Required work :: If pictures are present, leave them out, and copy the data word for word.

━━━━━ Study material

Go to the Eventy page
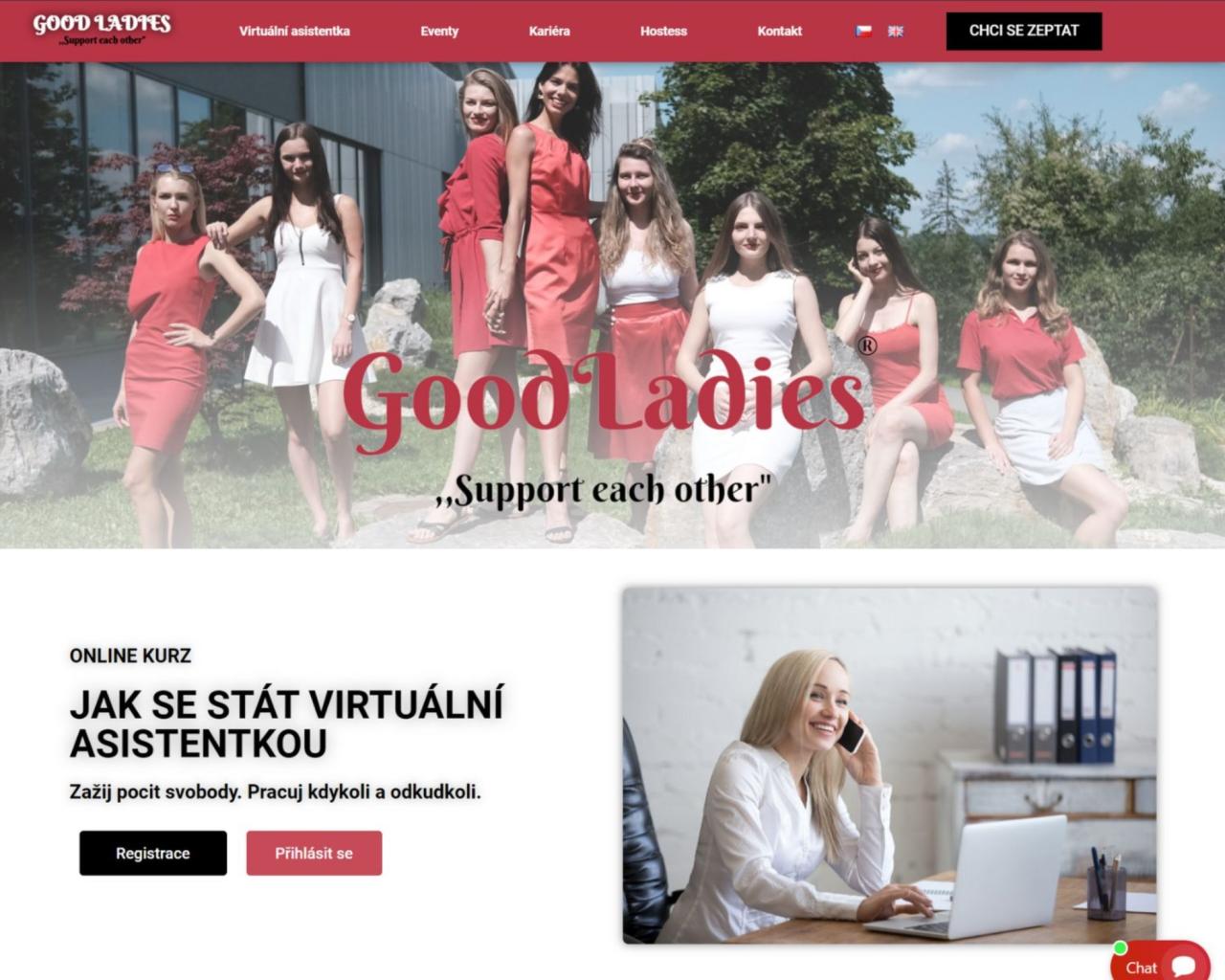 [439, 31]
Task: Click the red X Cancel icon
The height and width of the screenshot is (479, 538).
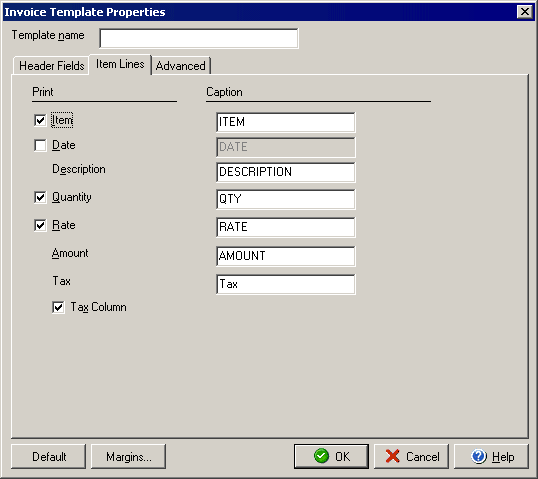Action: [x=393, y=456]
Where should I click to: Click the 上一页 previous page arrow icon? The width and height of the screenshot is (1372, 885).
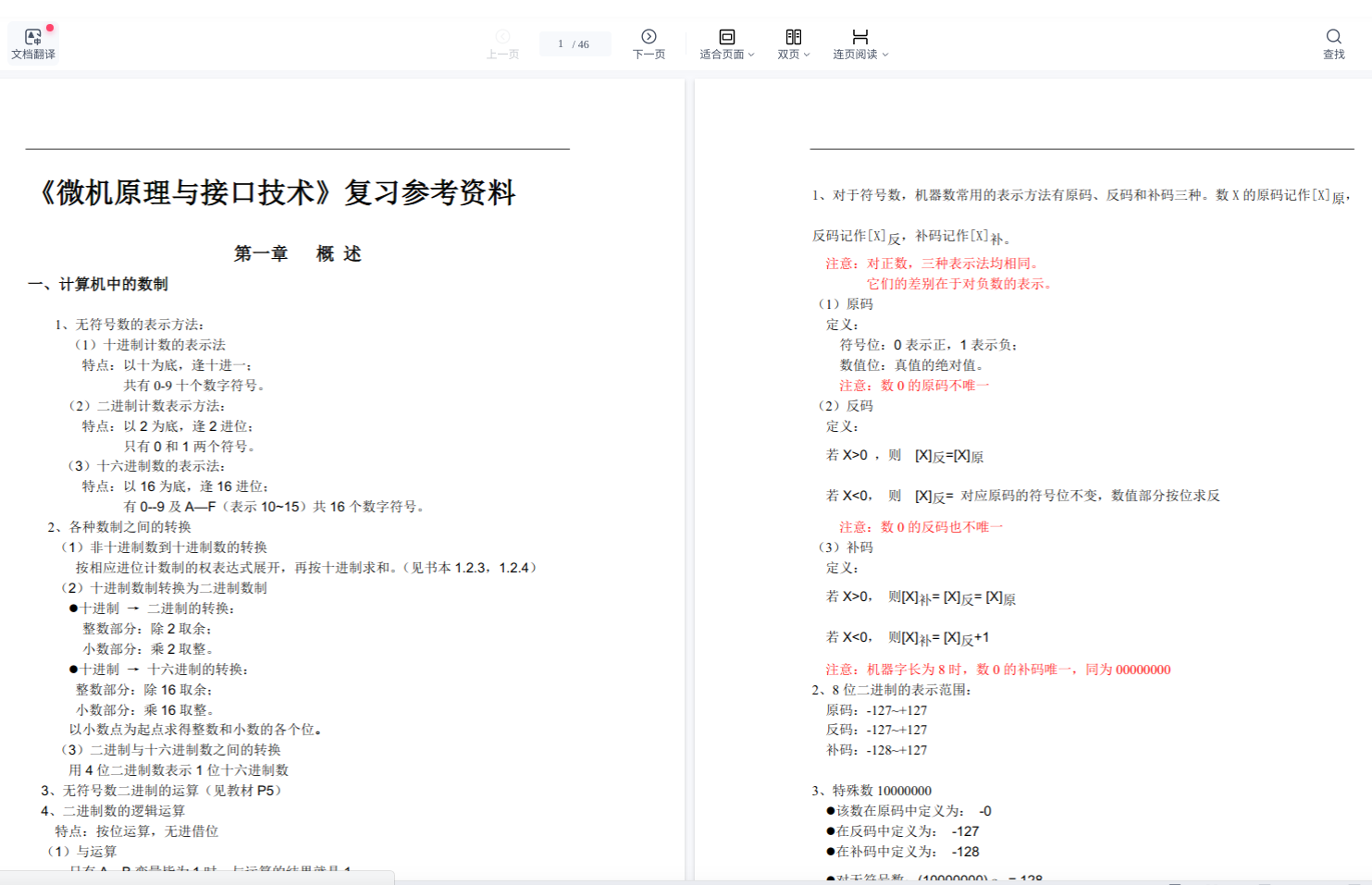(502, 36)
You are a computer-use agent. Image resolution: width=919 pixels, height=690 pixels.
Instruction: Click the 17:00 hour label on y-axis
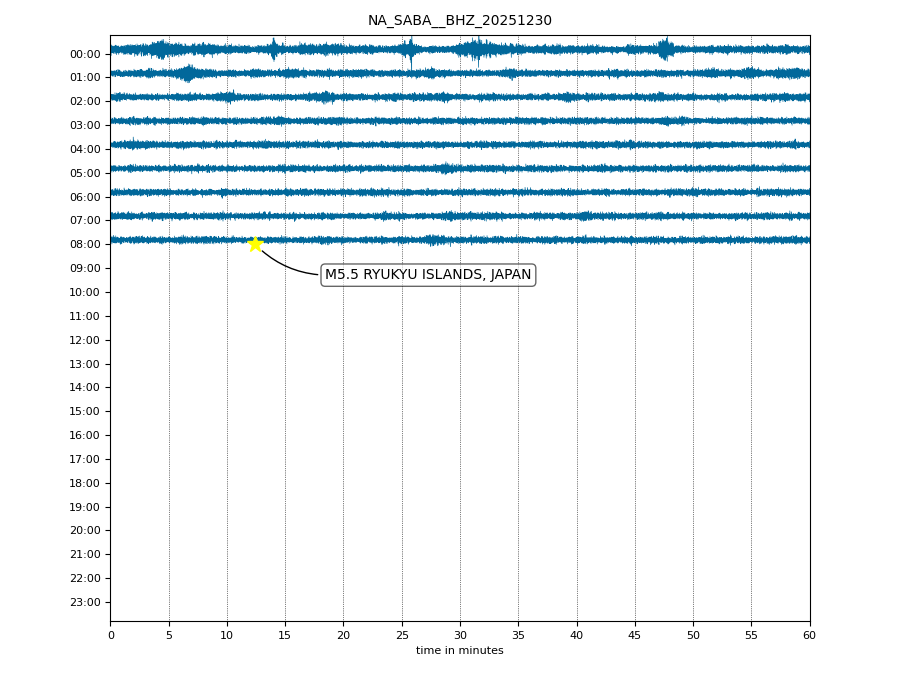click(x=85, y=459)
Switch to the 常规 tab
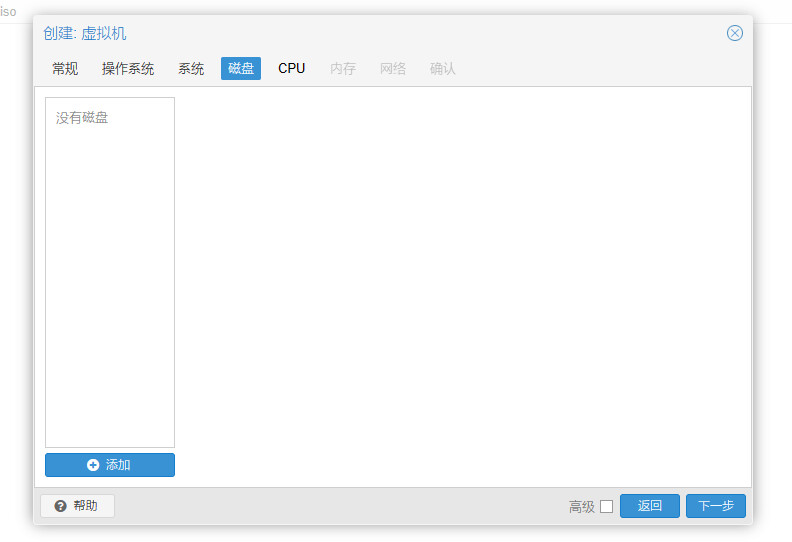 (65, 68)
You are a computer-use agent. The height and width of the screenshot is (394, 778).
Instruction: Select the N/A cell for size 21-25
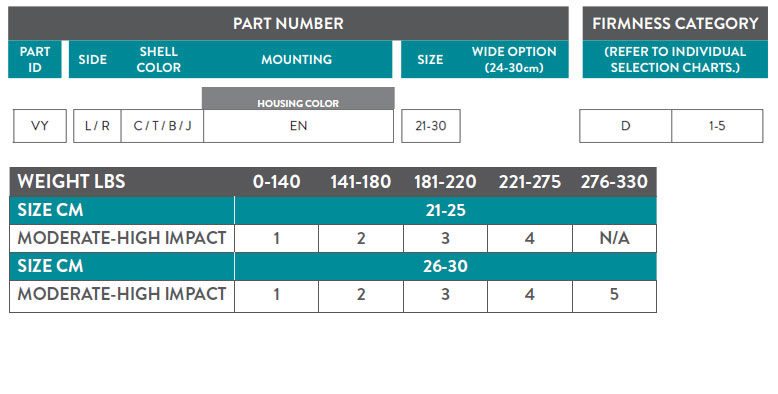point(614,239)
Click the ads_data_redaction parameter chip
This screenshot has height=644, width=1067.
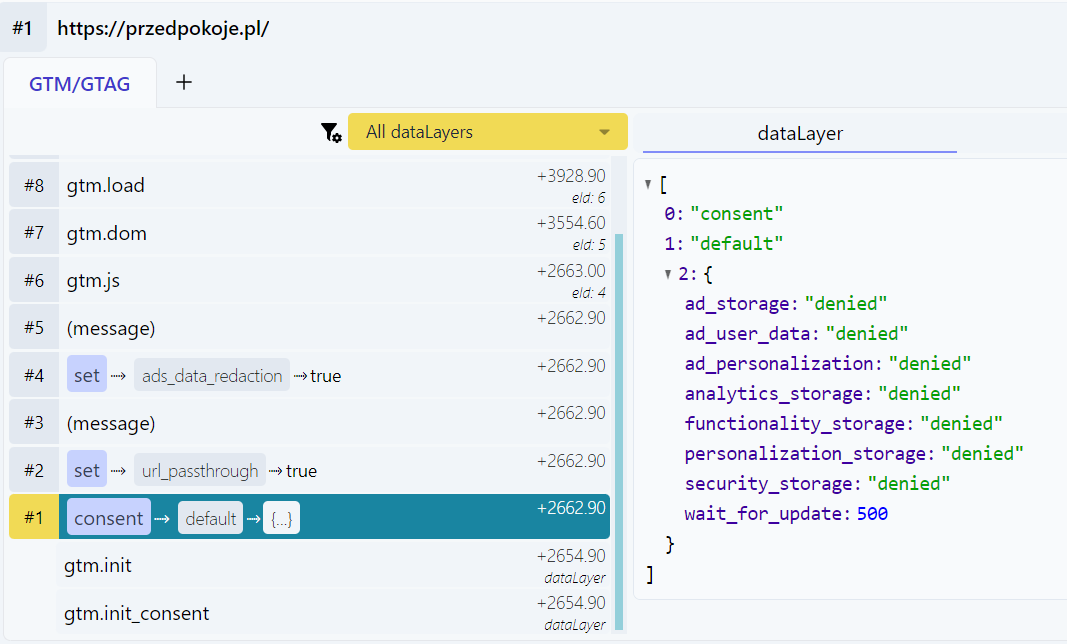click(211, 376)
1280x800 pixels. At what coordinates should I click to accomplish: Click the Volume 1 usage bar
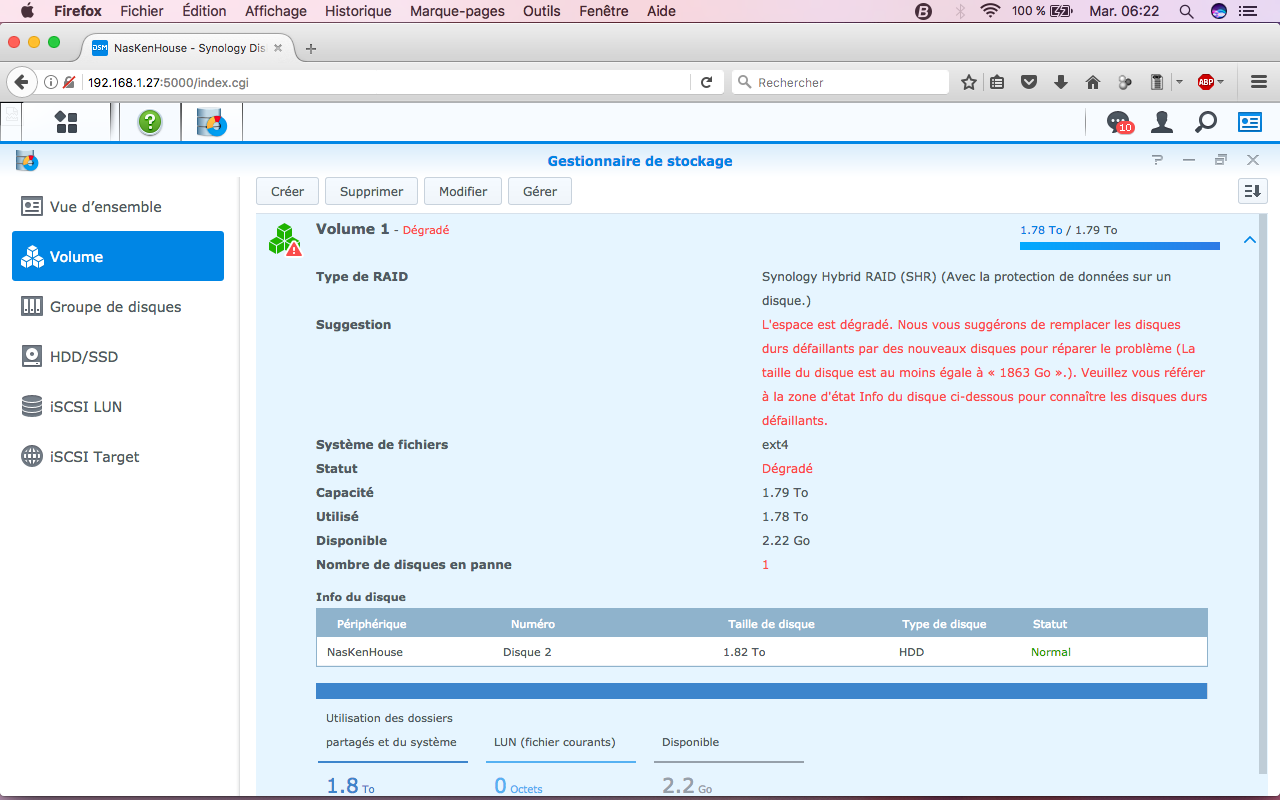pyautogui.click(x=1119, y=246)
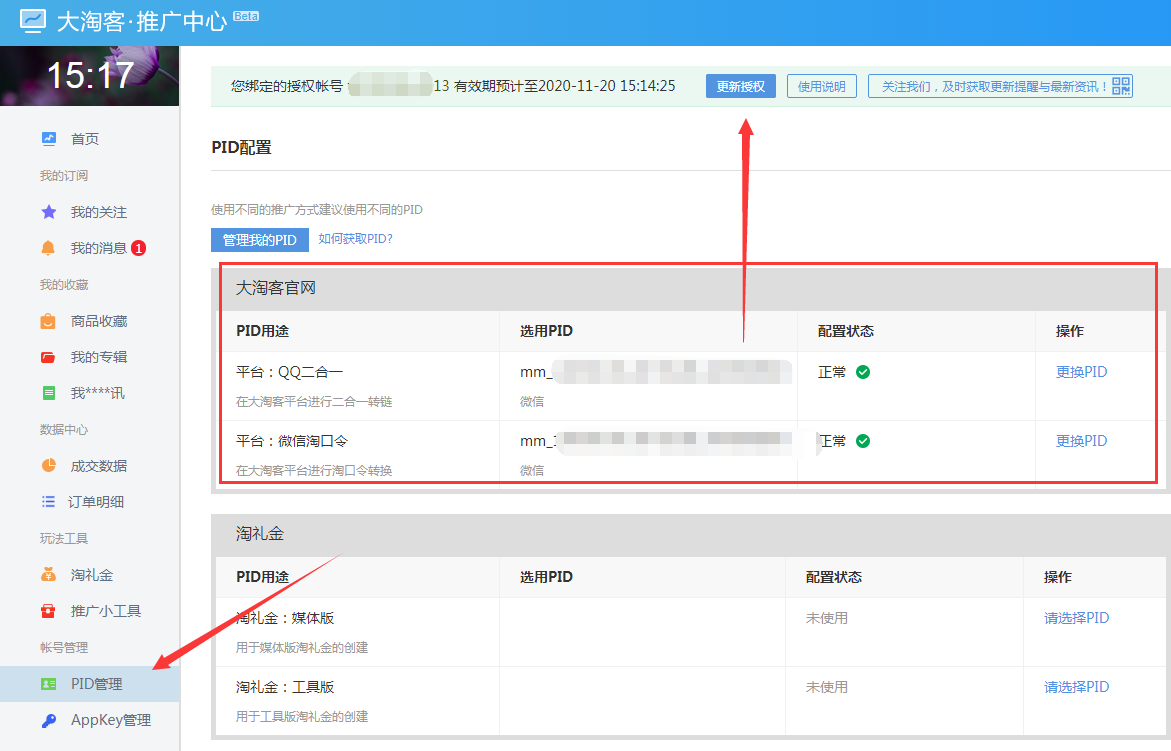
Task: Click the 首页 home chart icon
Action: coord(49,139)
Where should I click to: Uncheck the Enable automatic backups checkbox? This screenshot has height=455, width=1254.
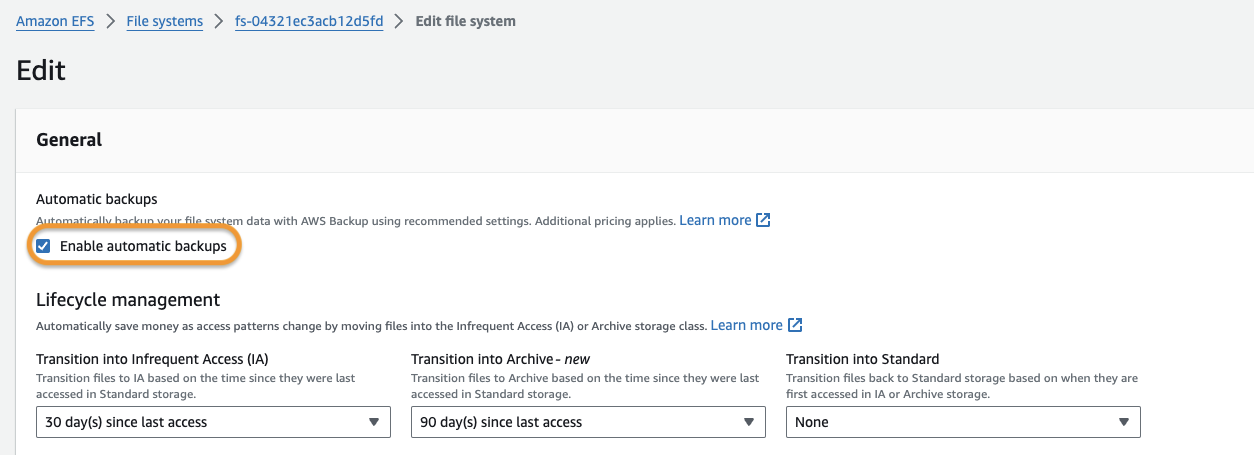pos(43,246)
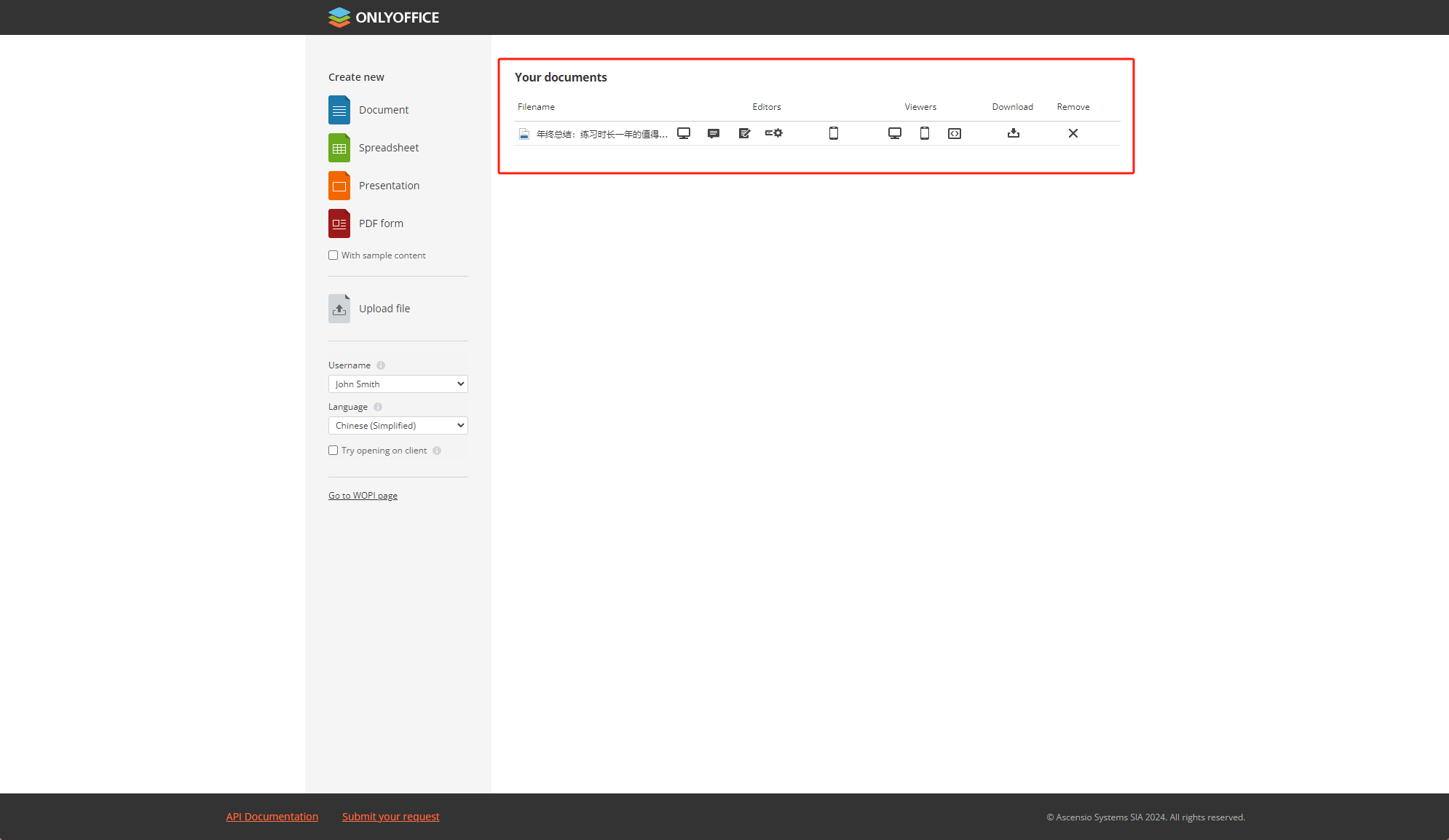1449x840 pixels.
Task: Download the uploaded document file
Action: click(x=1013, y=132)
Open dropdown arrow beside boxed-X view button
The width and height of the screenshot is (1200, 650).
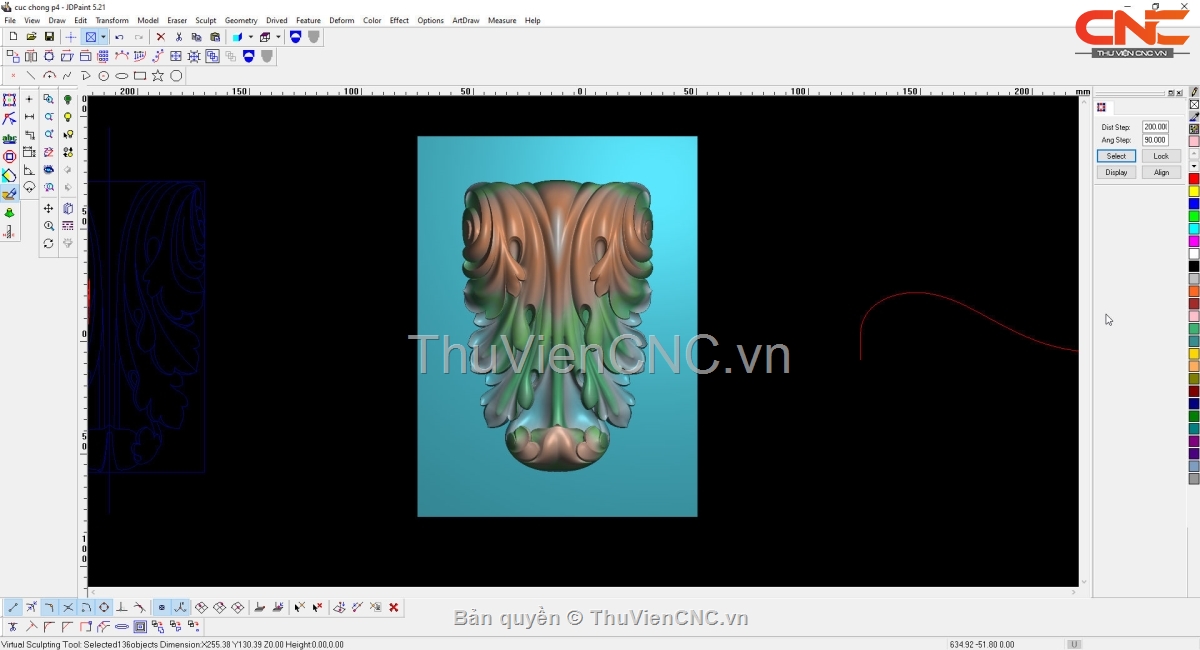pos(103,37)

━━━━━━━━━━

Task response ::
Go to the Eventy page
 [439, 31]
Task: Click the red X Cancel icon
The height and width of the screenshot is (479, 538).
Action: [x=393, y=456]
Where should I click to: Click the 上一页 previous page arrow icon? The width and height of the screenshot is (1372, 885).
(502, 36)
You are a computer-use agent. Image resolution: width=919 pixels, height=690 pixels.
Instruction: Click the 17:00 hour label on y-axis
click(x=85, y=459)
Switch to the 常规 tab
 (65, 68)
You are a computer-use agent. The height and width of the screenshot is (394, 778).
Instruction: Select the N/A cell for size 21-25
point(614,239)
Click the ads_data_redaction parameter chip
This screenshot has height=644, width=1067.
click(211, 376)
1280x800 pixels. At what coordinates should I click to accomplish: Click the Volume 1 usage bar
pyautogui.click(x=1119, y=246)
Task: Click the 首页 home chart icon
Action: coord(49,139)
Where should I click to: Uncheck the Enable automatic backups checkbox? This screenshot has height=455, width=1254.
pos(43,246)
1449x840 pixels.
Task: Download the uploaded document file
Action: click(x=1013, y=132)
Open dropdown arrow beside boxed-X view button
The width and height of the screenshot is (1200, 650).
pos(103,37)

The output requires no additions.